O Governo de São Paulo oficializou, nesta quinta-feira (21/8), a exoneração do auditor fiscal Artur Gomes da Silva Neto, acusado de envolvimento em um esquema bilionário de propinas que teria beneficiado empresas como a Fast Shop e a Ultrafarma. A medida foi publicada no Diário Oficial do Estado.
Detido desde o último dia 12, em São Paulo, Artur teve a prisão preventiva decretada na terça-feira (19/8) pelo juiz Paulo Fernando Deroma De Mello, da 1ª Vara de Crimes Tributários, Organização Criminosa e Lavagem de Dinheiro. A decisão se baseou em uma carta escrita à mão e apreendida durante busca na residência do auditor.
Segundo o magistrado, o documento seria de autoria de Artur e funcionaria como uma espécie de confissão. No texto, há menções a pedidos de “novas liberações de imposto” e alertas sobre o risco de “ser descoberto” caso assinasse outros documentos semelhantes aos anteriores. Em outro trecho, o fiscal destaca que “não pode acontecer outra denúncia” e que “ninguém pode ver nada”.

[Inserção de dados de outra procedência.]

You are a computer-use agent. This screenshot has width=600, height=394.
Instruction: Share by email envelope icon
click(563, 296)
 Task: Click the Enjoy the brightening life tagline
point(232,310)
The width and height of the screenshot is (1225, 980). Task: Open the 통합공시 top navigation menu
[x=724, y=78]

A carta também cita supostas “guias do seu pai”, que teriam autorizado negócios com um empresário, resultando em “um problema imenso”. Para o juiz, o conteúdo do manuscrito reforça a existência de um esquema ilícito conduzido por Artur e demonstra sua preocupação em manter o sigilo para garantir a continuidade das operações ilegais.